William St. Clare (1752-1822)

MD Edin., physician of Preston and Deputy Lieutenant of the County of Lancashire

Country news. In: The Gentleman's Magazine, 1787 Vol. 57, part I, p. 268

AN EPIDEMIC OF HYSTERICS

At a Cotton Manufactory, at Hodder Bridge, in Lancashire, a girl, on the 15th of February, put a mouse into the breast of another girl who had a great dread of mice. The girl was immediately thrown into a fit, and continued in it with the most violent convulsions for 24 hours. On the following day, three more girls were seized in the same manner; and on the 17th, six more. By this time the alarm was so great, that the whole work, in which between 200 and 300 were employed, was totally stopped, and an idea prevailed that a particular disease had been introduced by a bag of cotton opened in the house.—On Sunday, the 18th, Doctor St. Clare was sent for from Preston; before he arrived, three more were seized; and during that night and the morning of the 19th, eleven more, making in all 24. Of these, 21 were young women, two were girls of about ten years of age, and one man, who had been much fatigued with holding the girls.
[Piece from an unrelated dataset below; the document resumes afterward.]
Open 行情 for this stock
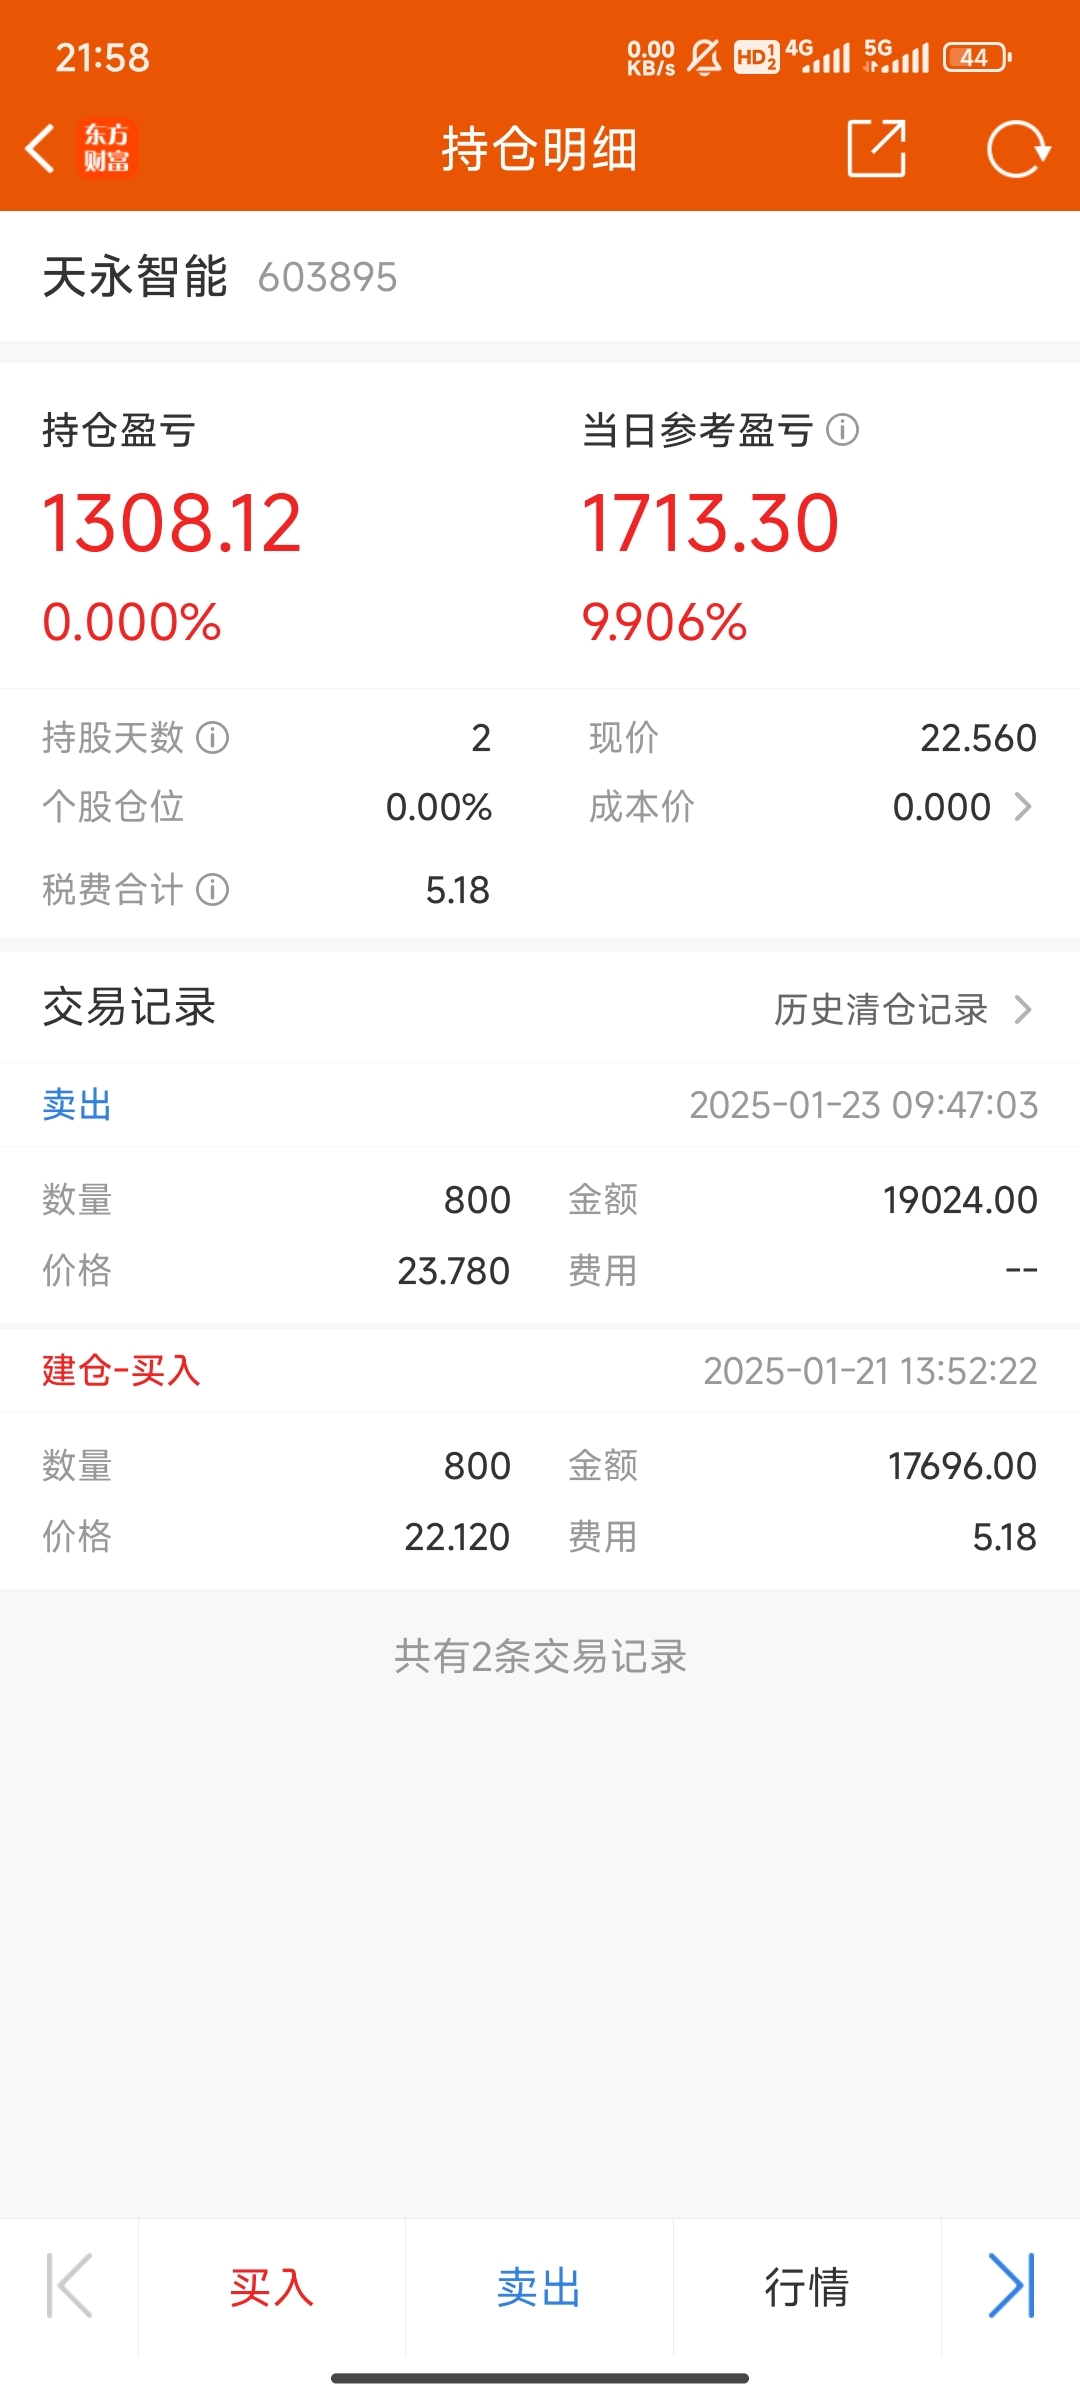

Three of the number lived about two miles from the place where the disorder first broke out, and three at another factory at Clitheroe, about five miles distant; which last, and two more, were infected entirely from report, not having seen the other patients; but, like them and the rest of the country, strongly impressed with the idea of the plague being caught from the cotton. The symptoms were, anxiety, strangulation, and very strong convulsions; and these were so violent as to last, without any intermission, from a quarter of an hour to twenty-four hours, and to require four or five persons to prevent the patients from tearing their hair and dashing their heads against the floor or walls. Doctor St. Clare had taken with him a portable electrical machine, and by electric shocks, the patients were universally relieved without exception. As soon as the patients and country were assured that the complaint was merely nervous, easily cured, and not introduced by the cotton, no fresh person was affected.